Kenya’s election:Riots break out in opposition stronghold over contested result

Clashes between police and protesters in Nairobi slums and cities supporting Raila Odinga.

Kenya's election took an ominous turn on Wednesday as violent protests erupted in the capital and elsewhere after opposition leader Raila Odinga alleged fraud, saying hackers used the identity of a murdered official to infiltrate the database of the country's election commission and manipulate results.

 

Soon after Odinga spoke on television, angry protesters in slums of Nairobi and the opposition stronghold of Kisumu in the southwest burned tires, set up roadblocks and clashed with police, witnesses said.

Kenyan police opened fire on people protesting election results earlier Wednesday in another opposition stronghold, killing one person.

The shooting happened in South Mugirango constituency in Kisii county, said Leonard Katana, a regional police commander.
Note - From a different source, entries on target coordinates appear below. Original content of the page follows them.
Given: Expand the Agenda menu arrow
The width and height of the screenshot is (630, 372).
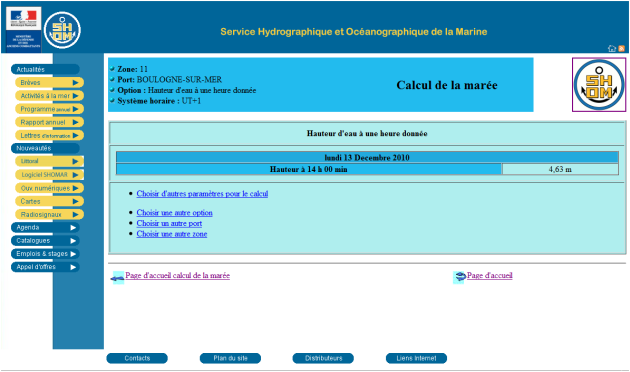Looking at the screenshot, I should click(x=73, y=228).
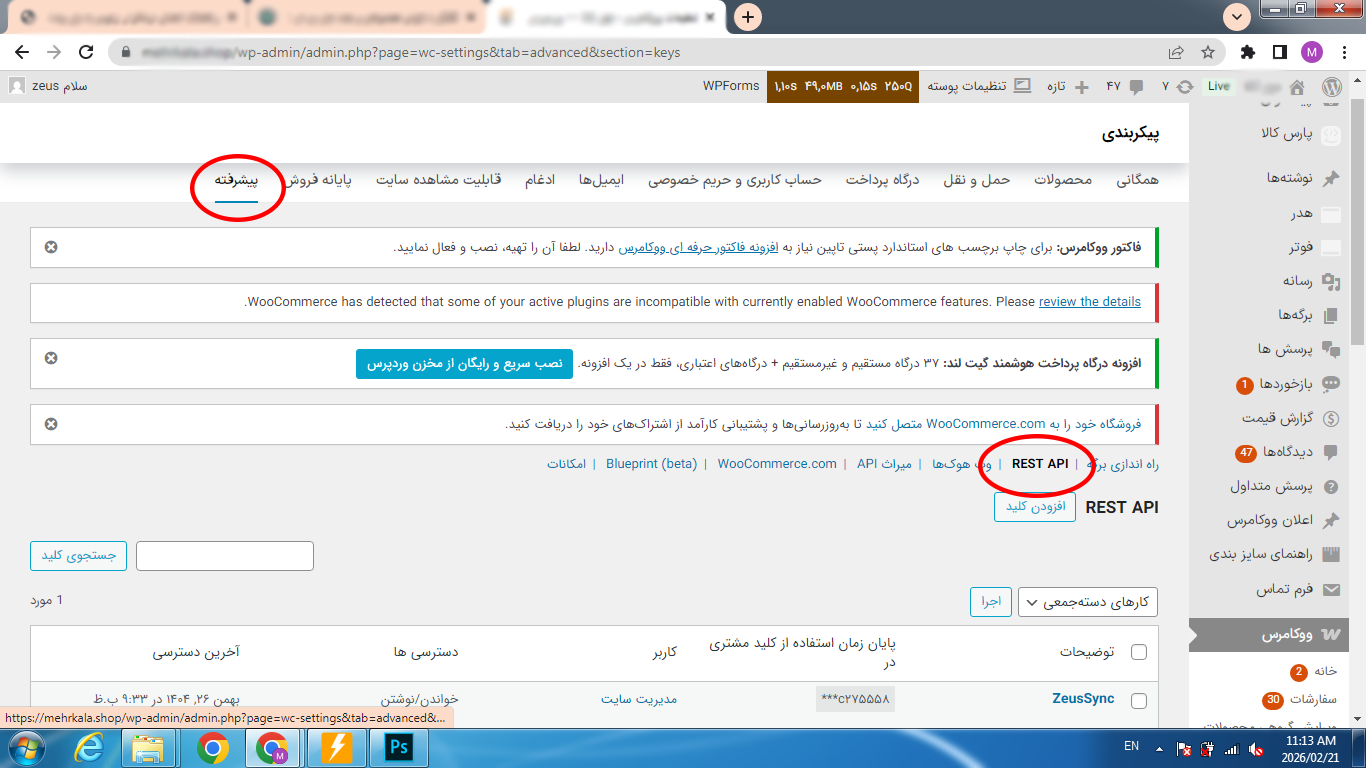This screenshot has width=1366, height=768.
Task: Dismiss the فاکتور ووکامرس notice
Action: pos(51,247)
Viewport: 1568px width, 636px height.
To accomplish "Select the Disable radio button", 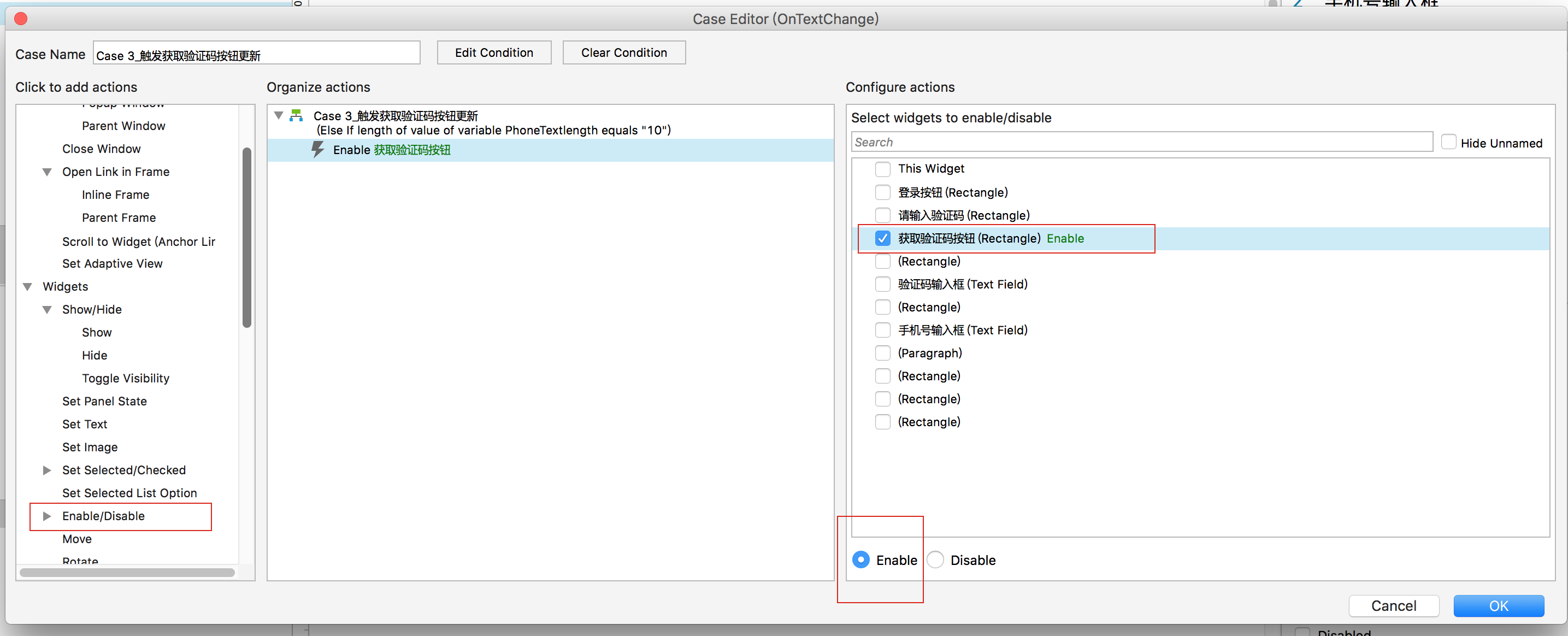I will pos(935,560).
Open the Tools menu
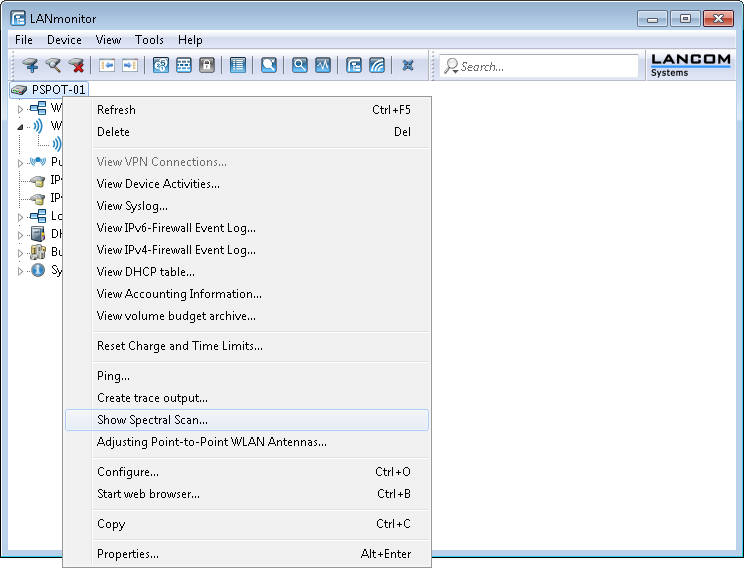744x568 pixels. tap(149, 40)
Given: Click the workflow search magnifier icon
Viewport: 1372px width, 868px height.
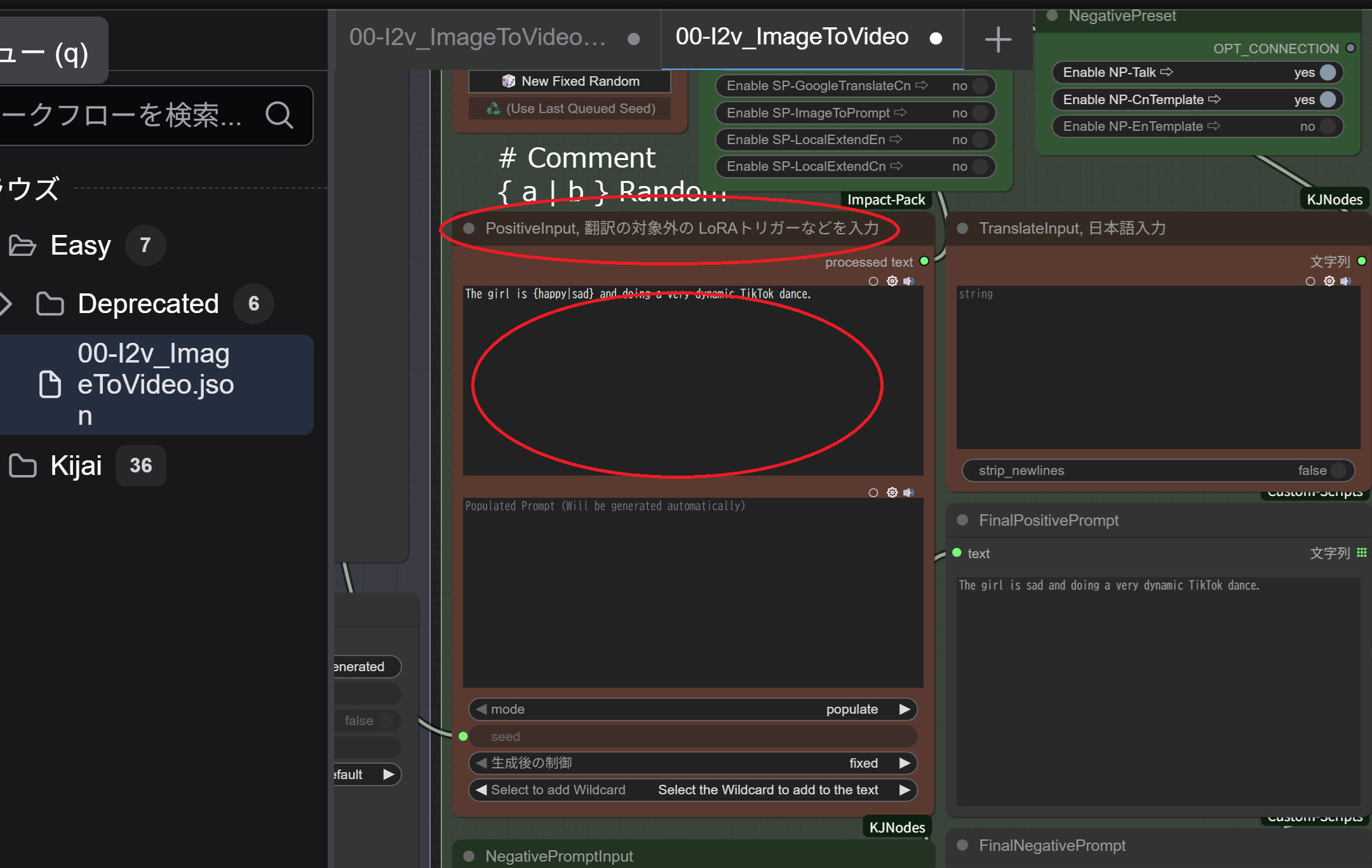Looking at the screenshot, I should tap(279, 115).
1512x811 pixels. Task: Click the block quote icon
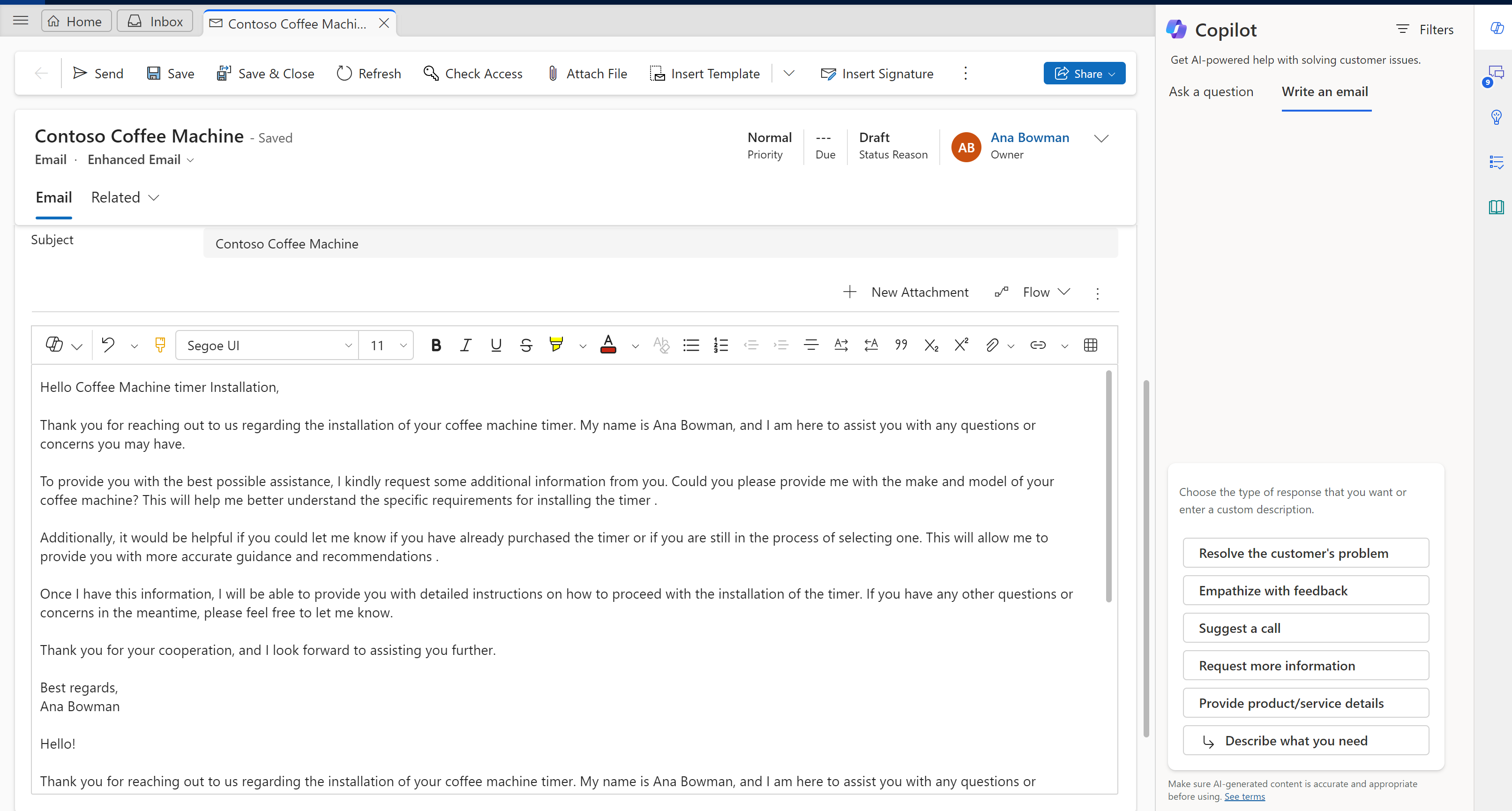pyautogui.click(x=901, y=345)
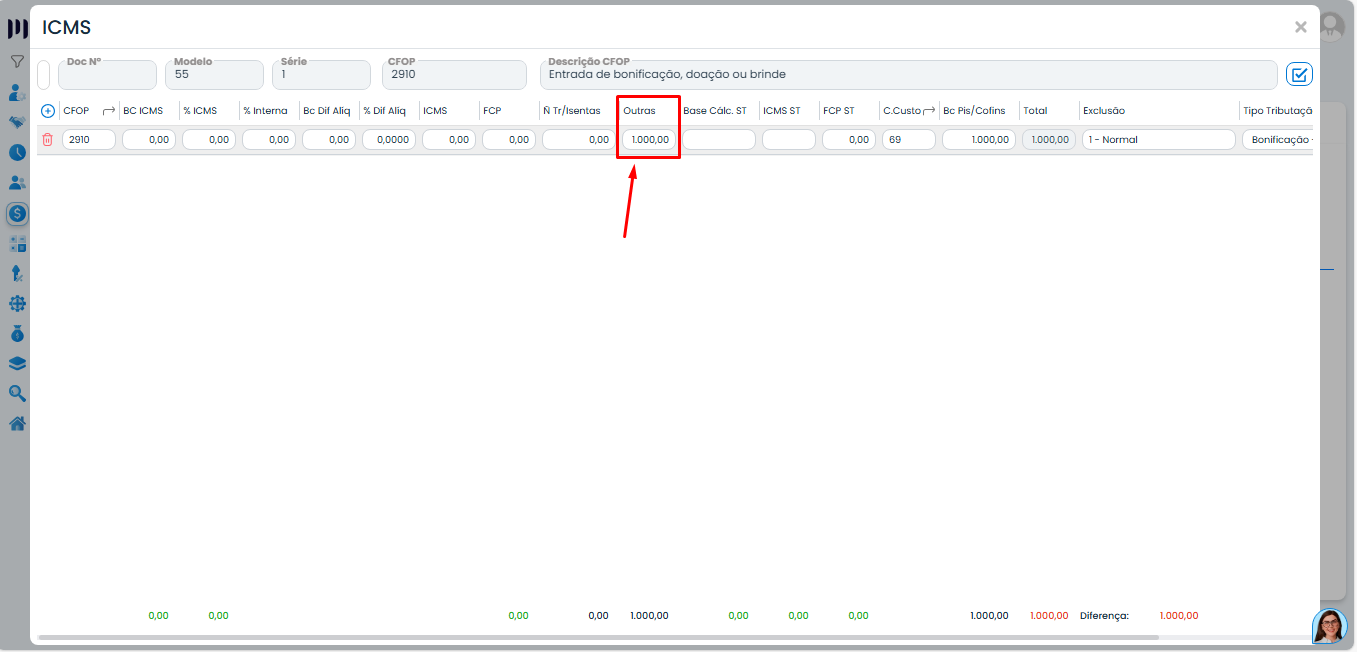Click the confirm checkmark icon beside Descrição CFOP

click(1299, 74)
With results from almost all of the polling stations counted, President Uhuru Kenyatta was shown with a wide lead over Odinga in his bid for a second term.

Many parts of Kenya, East Africa's commercial hub, were calm a day after the elections for president and more than 1,800 other posts down to the county level.

But the violence stirred memories of the unrest following the 2007 vote in which more than 1,000 people were killed.

Odinga lost that election; he also lost the 2013 vote to Kenyatta and took allegations of vote-tampering to the Supreme Court, which rejected his case.